EXERCISE TASK
List each line of the entries below that contains the word "screenshot".

INPUT FOR THIS TASK

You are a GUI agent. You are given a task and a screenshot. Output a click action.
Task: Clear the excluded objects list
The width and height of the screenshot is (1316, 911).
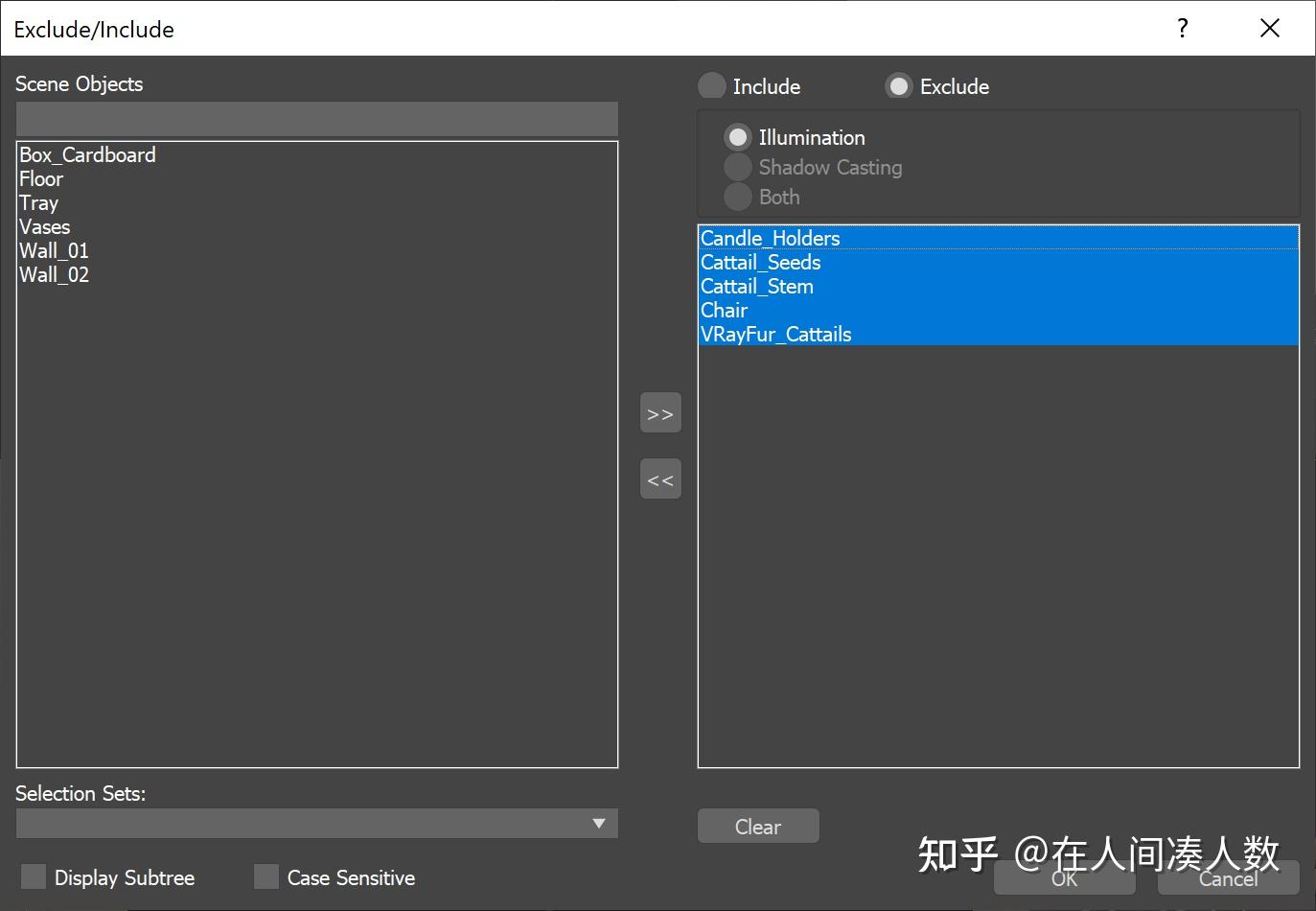click(757, 826)
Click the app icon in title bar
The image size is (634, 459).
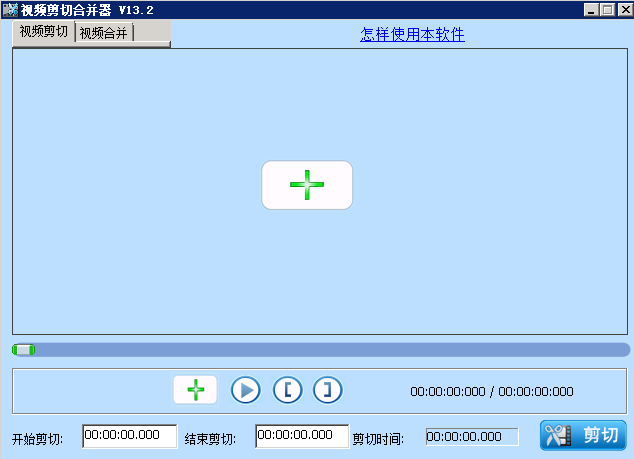point(9,9)
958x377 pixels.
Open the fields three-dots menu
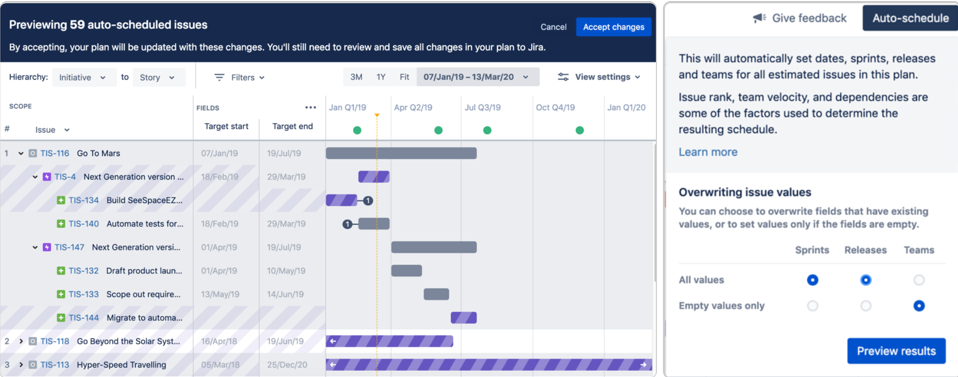point(310,108)
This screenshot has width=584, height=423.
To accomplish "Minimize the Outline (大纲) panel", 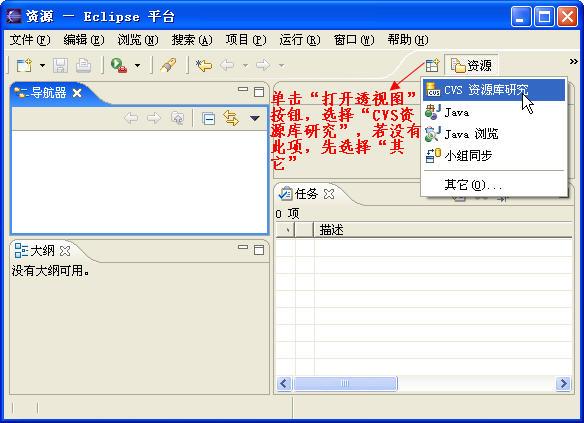I will click(x=243, y=247).
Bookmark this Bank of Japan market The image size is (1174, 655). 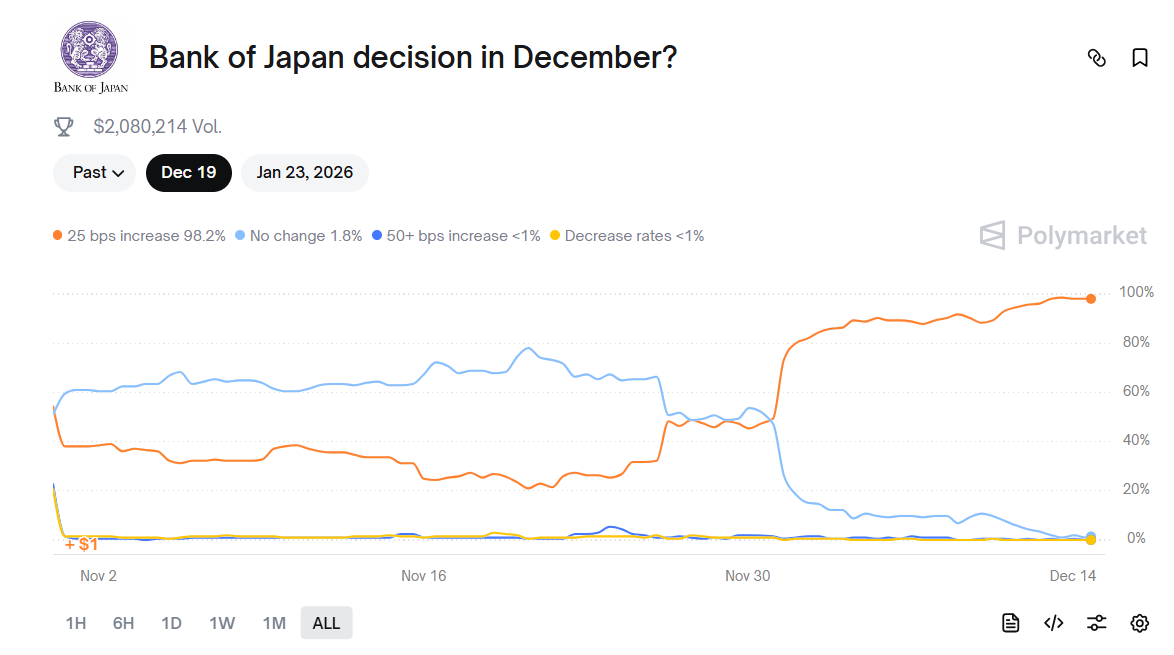point(1139,58)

WRITTEN RESPONSE
You are a GUI agent. You are given a task and a screenshot. Output a click action.
The width and height of the screenshot is (1316, 911).
This screenshot has width=584, height=423.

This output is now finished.